Your instructions
Extract everything from "The invited paper" down to "on downstream waters." in the Science Inventory entry below on stream and wetland connectivity, copying it word for word.

Document

Science Inventory

Physical and Chemical Connectivity of Streams and Riparian Wetlands to Downstream Waters: A Synthesis

Citation:

Fritz, K., K. Schofield, L. Alexander, M. McManus, H. Golden, C. Lane, W. Kepner, S. LeDuc, J. DeMeester, AND A. Pollard. Physical and Chemical Connectivity of Streams and Riparian Wetlands to Downstream Waters: A Synthesis. JOURNAL OF THE AMERICAN WATER RESOURCES ASSOCIATION. American Water Resources Association, Middleburg, VA, 54(2):323-345, (2018).

Impact/Purpose:

The invited paper is associated with a feature issue based upon USEPA's Connectivity of Streams & Wetlands to Downstream Waters: A Review & Synthesis of the Scientific Evidence (EPA/600/R-14/475F). This paper reviews and synthesizes existing evidence of the physical and chemical connections by which streams and associated riparian wetlands influence downstream waters protected under the United States Clean Water Act. The paper synthesizes conceptual frameworks for the functional connectivity among units in fluvial hydrosystems, reviews the literature that documents streams and riparian wetlands function as sources, sinks, lags, and transformers of materials and energy transported to downstream waters, and synthesizes findings on regarding the factors affecting connectivity of streams and riparian wetlands with downstream water and the subsequent effects on downstream waters.

Records supplied
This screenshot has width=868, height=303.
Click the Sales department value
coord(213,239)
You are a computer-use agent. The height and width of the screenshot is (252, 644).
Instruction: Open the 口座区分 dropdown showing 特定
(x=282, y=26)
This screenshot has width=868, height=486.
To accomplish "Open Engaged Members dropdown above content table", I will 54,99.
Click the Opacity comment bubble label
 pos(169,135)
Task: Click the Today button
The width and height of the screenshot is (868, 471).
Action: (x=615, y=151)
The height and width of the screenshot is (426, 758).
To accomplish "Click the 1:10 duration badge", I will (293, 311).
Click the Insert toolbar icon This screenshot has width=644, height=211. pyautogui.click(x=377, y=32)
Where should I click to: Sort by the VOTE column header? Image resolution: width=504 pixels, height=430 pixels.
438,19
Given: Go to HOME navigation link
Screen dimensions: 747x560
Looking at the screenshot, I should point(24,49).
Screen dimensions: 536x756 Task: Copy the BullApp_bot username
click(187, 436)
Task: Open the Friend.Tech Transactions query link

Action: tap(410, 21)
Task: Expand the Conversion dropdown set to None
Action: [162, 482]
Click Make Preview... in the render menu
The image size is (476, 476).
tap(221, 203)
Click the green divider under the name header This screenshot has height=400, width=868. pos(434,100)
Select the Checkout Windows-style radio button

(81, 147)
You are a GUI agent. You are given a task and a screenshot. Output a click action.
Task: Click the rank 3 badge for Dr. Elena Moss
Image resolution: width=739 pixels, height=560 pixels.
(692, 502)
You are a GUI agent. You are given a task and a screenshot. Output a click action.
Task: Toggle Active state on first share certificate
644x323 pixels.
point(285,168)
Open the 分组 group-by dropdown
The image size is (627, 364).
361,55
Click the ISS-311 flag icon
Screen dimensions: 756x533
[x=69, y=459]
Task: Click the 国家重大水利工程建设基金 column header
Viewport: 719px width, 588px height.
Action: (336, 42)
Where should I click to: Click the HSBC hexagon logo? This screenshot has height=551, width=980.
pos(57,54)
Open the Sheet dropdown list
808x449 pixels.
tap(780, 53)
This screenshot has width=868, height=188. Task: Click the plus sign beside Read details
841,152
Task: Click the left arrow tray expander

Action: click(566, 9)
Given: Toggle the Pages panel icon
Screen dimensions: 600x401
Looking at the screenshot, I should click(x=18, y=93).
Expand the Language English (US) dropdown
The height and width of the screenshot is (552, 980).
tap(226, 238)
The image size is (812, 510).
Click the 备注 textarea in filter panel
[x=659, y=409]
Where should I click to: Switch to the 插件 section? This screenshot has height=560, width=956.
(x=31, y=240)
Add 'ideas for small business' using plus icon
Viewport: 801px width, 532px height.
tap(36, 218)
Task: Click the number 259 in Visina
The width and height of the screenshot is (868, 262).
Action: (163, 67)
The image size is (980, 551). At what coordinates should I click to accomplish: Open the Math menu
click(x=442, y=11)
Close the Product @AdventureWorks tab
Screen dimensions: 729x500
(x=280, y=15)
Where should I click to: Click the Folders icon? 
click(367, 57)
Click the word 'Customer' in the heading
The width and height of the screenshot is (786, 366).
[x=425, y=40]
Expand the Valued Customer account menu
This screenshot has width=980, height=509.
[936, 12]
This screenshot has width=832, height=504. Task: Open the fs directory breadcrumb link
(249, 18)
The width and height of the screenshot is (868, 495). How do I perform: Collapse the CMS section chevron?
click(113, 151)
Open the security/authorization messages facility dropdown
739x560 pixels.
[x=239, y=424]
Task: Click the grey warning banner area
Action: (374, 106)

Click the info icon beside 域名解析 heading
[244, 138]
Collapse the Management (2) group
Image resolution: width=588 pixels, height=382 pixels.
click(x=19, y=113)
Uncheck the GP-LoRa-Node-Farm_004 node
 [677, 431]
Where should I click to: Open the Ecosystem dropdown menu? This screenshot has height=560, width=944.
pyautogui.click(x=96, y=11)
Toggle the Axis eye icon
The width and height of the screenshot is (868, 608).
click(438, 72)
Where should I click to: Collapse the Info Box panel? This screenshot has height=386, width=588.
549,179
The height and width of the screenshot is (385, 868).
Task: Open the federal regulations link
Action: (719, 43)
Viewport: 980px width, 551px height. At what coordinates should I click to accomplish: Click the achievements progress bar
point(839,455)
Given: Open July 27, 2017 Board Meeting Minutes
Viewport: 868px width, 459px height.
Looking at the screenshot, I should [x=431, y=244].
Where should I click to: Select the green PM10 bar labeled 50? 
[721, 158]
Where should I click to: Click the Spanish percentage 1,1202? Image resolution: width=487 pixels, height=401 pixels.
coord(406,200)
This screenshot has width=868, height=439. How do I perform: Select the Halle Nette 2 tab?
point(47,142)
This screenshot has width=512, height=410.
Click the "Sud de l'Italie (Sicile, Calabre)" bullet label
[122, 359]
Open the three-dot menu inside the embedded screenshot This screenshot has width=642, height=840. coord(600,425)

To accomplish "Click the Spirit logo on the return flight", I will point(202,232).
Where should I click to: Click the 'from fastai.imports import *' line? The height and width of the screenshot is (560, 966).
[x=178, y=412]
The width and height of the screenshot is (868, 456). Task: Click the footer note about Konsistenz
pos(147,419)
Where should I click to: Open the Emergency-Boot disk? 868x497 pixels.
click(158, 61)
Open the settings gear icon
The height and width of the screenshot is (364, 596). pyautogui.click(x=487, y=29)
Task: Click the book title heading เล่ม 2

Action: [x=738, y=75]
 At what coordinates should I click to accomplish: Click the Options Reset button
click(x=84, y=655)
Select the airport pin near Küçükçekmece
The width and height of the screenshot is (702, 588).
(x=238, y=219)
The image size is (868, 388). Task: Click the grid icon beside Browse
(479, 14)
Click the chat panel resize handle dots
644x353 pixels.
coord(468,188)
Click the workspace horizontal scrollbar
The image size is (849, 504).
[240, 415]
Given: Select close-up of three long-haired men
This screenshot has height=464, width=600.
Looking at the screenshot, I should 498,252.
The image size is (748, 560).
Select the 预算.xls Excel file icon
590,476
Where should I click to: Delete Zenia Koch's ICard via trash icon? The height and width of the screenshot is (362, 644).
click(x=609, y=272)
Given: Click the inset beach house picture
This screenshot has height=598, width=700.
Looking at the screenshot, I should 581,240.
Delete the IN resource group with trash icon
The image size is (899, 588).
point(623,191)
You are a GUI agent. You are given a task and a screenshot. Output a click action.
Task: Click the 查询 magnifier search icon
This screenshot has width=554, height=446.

Solution for this problem
The invited paper is associated with a feature issue based upon USEPA's Connectivity of Streams & Wetlands to Downstream Waters: A Review & Synthesis of the Scientific Evidence (EPA/600/R-14/475F). This paper reviews and synthesizes existing evidence of the physical and chemical connections by which streams and associated riparian wetlands influence downstream waters protected under the United States Clean Water Act. The paper synthesizes conceptual frameworks for the functional connectivity among units in fluvial hydrosystems, reviews the literature that documents streams and riparian wetlands function as sources, sinks, lags, and transformers of materials and energy transported to downstream waters, and synthesizes findings on regarding the factors affecting connectivity of streams and riparian wetlands with downstream water and the subsequent effects on downstream waters.